◆ EXCERPT PROVIDED
____

May 14, 2014 — The tiny plastic particles that became more popular in soaps and facial scrubs over the last few years are showing up on beaches and in the waters of the Great Lakes, especially Lake Erie.
A report to be released today by state Attorney General Eric T. Schneiderman renews his call for a first-in-the-nation ban on the sale of products containing the microbeads. And the report offers more details on the environmental effects of the particles, which are about the size of a grain of salt.
A Fredonia State College professor who has been at the forefront of researching microbead pollution in the Great Lakes said their presence is already noticeable.
“Our beaches are slowly becoming plasticized,” said Sherri Mason, an associate professor of chemistry at Fredonia. “People don’t realize how many actual particles are under their feet. They’re small, but you can definitely see them.”
The microbeads get there through a journey that starts with a bathroom drain. After the beauty products are used over a sink or in a bathtub, the microbeads are rinsed down the drain. Because the plastic microbeads float, they flow with treated wastewater into bodies of water.
A single tube of face wash can contain more than 350,000 of the beads, according to the 5 Gyres Institute, an environmental organization that works to reduce plastics pollution.
Microbeads are not removed by wastewater treatment plants because, unlike organic sewage, they neither bind together and settle in the effluent nor are they eliminated through biological controls. Therefore, an estimated 19 tons of microbeads a year pass through and are discharged into the state’s waters.
“I don’t think people are aware that this is everywhere,” Mason said. “Any water body that has a wastewater treatment plant has this problem.”

____

◆ INFORMATION PROVIDED
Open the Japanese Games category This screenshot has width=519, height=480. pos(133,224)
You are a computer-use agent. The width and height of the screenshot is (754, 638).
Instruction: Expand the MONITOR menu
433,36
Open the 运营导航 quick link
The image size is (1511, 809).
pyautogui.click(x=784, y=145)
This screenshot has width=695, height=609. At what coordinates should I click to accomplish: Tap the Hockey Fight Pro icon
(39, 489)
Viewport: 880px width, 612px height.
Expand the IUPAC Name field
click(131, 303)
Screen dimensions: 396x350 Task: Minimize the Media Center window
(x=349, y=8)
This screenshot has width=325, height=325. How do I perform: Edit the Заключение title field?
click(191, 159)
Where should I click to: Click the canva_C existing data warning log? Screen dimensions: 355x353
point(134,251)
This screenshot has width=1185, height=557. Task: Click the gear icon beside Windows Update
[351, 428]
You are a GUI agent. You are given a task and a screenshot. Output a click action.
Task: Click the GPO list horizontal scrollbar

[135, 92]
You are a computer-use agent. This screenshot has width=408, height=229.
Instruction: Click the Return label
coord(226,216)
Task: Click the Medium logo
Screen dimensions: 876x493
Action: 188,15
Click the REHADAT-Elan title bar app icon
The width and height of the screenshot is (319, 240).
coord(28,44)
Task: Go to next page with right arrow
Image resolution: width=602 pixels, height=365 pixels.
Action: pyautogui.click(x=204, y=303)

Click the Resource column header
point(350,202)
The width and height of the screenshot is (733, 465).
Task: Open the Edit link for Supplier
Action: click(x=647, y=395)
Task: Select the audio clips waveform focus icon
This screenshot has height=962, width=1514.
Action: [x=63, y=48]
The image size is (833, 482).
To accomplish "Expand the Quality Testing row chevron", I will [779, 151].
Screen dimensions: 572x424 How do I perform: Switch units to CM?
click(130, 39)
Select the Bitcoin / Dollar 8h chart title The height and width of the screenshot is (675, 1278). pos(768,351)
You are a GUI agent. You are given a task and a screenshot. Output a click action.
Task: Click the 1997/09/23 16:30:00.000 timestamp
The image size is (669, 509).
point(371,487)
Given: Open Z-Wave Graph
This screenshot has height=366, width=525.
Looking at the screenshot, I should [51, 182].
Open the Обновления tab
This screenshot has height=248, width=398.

____

Write out the entire microbeads article word for word. Work only from the text about microbeads; disregard the material.

May 14, 2014 — The tiny plastic particles that became more popular in soaps and facial scrubs over the last few years are showing up on beaches and in the waters of the Great Lakes, especially Lake Erie.
A report to be released today by state Attorney General Eric T. Schneiderman renews his call for a first-in-the-nation ban on the sale of products containing the microbeads. And the report offers more details on the environmental effects of the particles, which are about the size of a grain of salt.
A Fredonia State College professor who has been at the forefront of researching microbead pollution in the Great Lakes said their presence is already noticeable.
“Our beaches are slowly becoming plasticized,” said Sherri Mason, an associate professor of chemistry at Fredonia. “People don’t realize how many actual particles are under their feet. They’re small, but you can definitely see them.”
The microbeads get there through a journey that starts with a bathroom drain. After the beauty products are used over a sink or in a bathtub, the microbeads are rinsed down the drain. Because the plastic microbeads float, they flow with treated wastewater into bodies of water.
A single tube of face wash can contain more than 350,000 of the beads, according to the 5 Gyres Institute, an environmental organization that works to reduce plastics pollution.
Microbeads are not removed by wastewater treatment plants because, unlike organic sewage, they neither bind together and settle in the effluent nor are they eliminated through biological controls. Therefore, an estimated 19 tons of microbeads a year pass through and are discharged into the state’s waters.
“I don’t think people are aware that this is everywhere,” Mason said. “Any water body that has a wastewater treatment plant has this problem.”